Faltando pouco mais de uma semana para a realização do Exame Nacional do Ensino Médio, 37 funcionários do Inep – Instituto Nacional de Estudos e Pesquisas Educacionais Anísio Teixeira, órgão responsável pelas provas, pediram demissão de seus cargos, alegando censura, falta de comando técnico, clima de insegurança e medo na instituição. Segundo denunciaram em entrevista ao Fantástico do último domingo, o Presidente do Inep, Danilo Dupas, teria ido até a sala segura onde as provas ficam armazenadas e lido as questões montadas pelas equipes técnicas. Depois disso, teria solicitado a exclusão de mais de vinte questões das provas. “Eram questões que tratavam principalmente da história recente do país, dos últimos 50 anos. Sob o ponto de vista da equipe técnica, não havia qualquer reparo pedagógico a ser feito na primeira versão da prova”, afirmaram.

Enquanto este absurdo acontecia na preparação do mais importante processo avaliativo de estudantes para o ingresso nas universidades públicas brasileiras e de muitas particulares, o presidente da República, em entrevista concedida durante sua viagem a Dubai, afirmava: "começam agora a ter a cara do governo as questões da prova do Enem. Ninguém precisa ficar preocupado. Aquelas questões absurdas do passado, que caíam tema de redação que não tinha nada a ver com nada. Realmente, algo voltado para o aprendizado."

Confesso que nada mais me causa surpresa neste desgoverno do Brasil, mas fiquei completamente indignado com esta situação. É absolutamente inadmissível que isto aconteça: interferência política no conteúdo de um exame para atender à linha ideológica de um governo anti-ciência, negacionista, despreparado, autoritário, que joga a todo momento com a desinformação da população. Isso me lembra a censura da ditadura militar brasileira, instalada no golpe de 1964, quando professores de história eram perseguidos e os conteúdos do que se ensinava nas escolas passavam pelo crivo do governo.

Não dá para aceitar que o Presidente do Inep, que segundo funcionários do órgão é extremamente despreparado para exercer o cargo que ocupa, pegue uma prova e saia riscando os itens por não gostar ou não aprovar seu conteúdo, obrigando o corpo técnico a refazer a prova por duas vezes. Isso representa um grande retrocesso, tanto para a instituição, quanto para o Exame Nacional, que vinha avançando em organização, eficiência e credibilidade nos últimos anos.
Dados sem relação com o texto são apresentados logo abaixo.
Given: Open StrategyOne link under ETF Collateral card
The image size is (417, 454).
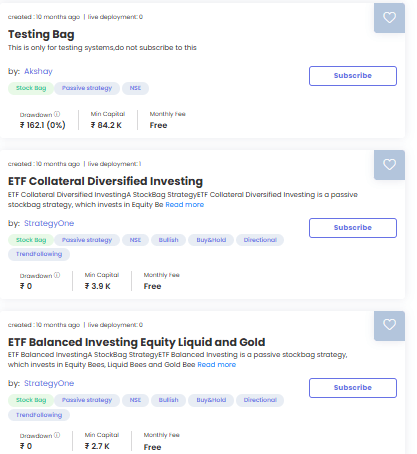Looking at the screenshot, I should click(49, 223).
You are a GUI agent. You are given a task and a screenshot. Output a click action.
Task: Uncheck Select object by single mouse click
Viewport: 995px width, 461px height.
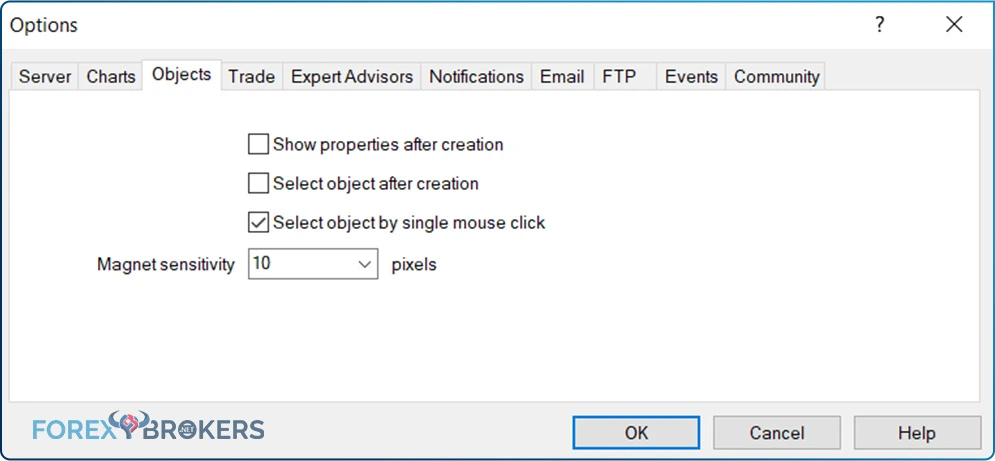(258, 223)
O Inep tem 84 anos de existência e, vinculado ao Ministério da Educação, é uma das maiores e mais especializadas instituições de avaliação educacional do mundo. As provas do Enem, compostas por 180 questões retiradas do Banco Nacional de Itens, onde se encontram milhares de questões, são elaboradas por professores selecionados através de um edital.

A preocupação do governo federal deveria ter sido com a situação de milhões de estudantes pobres brasileiros, que não tiveram condições de se preparar adequadamente para as provas no período da pandemia, uma vez que não tiveram os recursos tecnológicos necessários para acompanhar o ensino remoto ou, até mesmo, tiveram que deixar de estudar para correr atrás da sobrevivência. O descaso do presidente da República com os empobrecidos deste país chega a causar revolta.

Nos próximos finais de semana, 3.109.762 estudantes, o menor número de inscritos no Enem desde 2005, vão buscar uma vaga no ensino superior, sonhando com um futuro melhor por meio da sua formação acadêmica. Infelizmente, o exame a que vão se submeter tem a cara desse governo. Lamento que esta geração de alunos tenha que passar por estes momentos sombrios. Espero que em breve possamos voltar a viver tempos de conquistas, avanços e progressos na Educação do Brasil. Vamos esperançar!